Renan Filho e Lula FOTO: Ricardo Stuckert/PR
Desde 1º de agosto, todos os radares eletrônicos de controle de velocidade em rodovias federais — exceto as em trechos concedidos — foram desativados por insuficiência orçamentária. A medida atinge cerca de 47 mil quilômetros de estradas monitoradas pelo Programa Nacional de Controle Eletrônico de Velocidade (PNCV), segundo o DNIT.

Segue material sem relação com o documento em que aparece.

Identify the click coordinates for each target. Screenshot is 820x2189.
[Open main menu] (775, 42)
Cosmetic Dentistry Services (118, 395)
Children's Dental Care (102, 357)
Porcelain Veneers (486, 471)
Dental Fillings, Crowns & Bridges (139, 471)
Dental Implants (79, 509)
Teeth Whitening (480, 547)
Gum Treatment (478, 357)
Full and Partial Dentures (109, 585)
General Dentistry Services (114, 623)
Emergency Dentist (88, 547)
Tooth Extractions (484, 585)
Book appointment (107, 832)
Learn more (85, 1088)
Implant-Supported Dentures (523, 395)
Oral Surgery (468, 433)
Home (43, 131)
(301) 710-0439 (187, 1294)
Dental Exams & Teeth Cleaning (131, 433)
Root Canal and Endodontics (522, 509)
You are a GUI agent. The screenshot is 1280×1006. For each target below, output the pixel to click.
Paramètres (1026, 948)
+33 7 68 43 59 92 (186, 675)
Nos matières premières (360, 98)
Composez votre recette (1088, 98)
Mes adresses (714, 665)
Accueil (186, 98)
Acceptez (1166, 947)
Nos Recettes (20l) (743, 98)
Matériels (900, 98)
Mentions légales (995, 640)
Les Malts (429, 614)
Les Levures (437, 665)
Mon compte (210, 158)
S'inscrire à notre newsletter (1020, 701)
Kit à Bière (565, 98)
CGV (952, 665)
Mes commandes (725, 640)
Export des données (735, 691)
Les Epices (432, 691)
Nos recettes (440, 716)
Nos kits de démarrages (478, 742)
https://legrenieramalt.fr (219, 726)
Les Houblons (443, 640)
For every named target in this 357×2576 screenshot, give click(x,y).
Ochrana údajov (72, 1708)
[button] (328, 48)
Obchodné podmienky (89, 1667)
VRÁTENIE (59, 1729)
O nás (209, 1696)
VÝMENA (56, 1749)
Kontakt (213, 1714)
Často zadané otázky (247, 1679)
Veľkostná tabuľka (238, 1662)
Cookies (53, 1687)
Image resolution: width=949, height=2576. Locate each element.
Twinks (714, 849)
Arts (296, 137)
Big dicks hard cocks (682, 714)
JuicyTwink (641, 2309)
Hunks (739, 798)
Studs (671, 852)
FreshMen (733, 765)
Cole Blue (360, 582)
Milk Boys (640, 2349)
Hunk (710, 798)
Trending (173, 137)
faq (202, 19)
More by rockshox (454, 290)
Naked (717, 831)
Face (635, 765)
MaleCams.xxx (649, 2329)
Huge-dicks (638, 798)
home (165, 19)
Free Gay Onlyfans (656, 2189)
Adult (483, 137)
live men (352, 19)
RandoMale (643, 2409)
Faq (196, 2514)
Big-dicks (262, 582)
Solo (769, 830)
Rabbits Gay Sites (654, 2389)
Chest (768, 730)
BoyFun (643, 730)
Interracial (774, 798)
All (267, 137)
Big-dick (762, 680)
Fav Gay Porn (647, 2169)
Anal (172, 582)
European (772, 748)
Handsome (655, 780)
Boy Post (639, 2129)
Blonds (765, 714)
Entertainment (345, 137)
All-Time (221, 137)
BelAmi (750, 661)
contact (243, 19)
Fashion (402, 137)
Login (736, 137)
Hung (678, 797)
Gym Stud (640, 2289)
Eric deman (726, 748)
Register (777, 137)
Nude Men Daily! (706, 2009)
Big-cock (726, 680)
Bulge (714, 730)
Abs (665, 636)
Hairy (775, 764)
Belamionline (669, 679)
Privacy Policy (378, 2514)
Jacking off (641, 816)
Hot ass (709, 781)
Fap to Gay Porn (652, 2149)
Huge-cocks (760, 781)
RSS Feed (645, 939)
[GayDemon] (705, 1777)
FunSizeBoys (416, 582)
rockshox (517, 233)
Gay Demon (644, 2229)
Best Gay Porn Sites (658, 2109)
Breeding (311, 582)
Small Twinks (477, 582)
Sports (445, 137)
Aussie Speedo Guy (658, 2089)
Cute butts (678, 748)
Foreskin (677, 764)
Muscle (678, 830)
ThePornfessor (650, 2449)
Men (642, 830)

A paralisação ocorre após um corte de 88% no orçamento destinado à fiscalização eletrônica de trânsito, que prevê R$364,1 milhões em 2025, mas teve apenas R$43,3 milhões aprovados na LOA. Mesmo com suplementações, o total disponível não passou de R$79,6 milhões, valor insuficiente para custear os contratos até dezembro. O DNIT vinha alertando sobre o risco desde maio e chegou a qualificar o cenário como “iminente paralisação”.
A decisão expôs uma fragilidade perigosa na política de segurança viária. A Secretaria Nacional de Trânsito (Senatran) também alertou sobre os riscos dessa suspensão, destacando que o controle de velocidade é fundamental para reduzir acidentes e cumprir metas como as do Plano Nacional de Redução de Mortes e Lesões no Trânsito (PNATRANS).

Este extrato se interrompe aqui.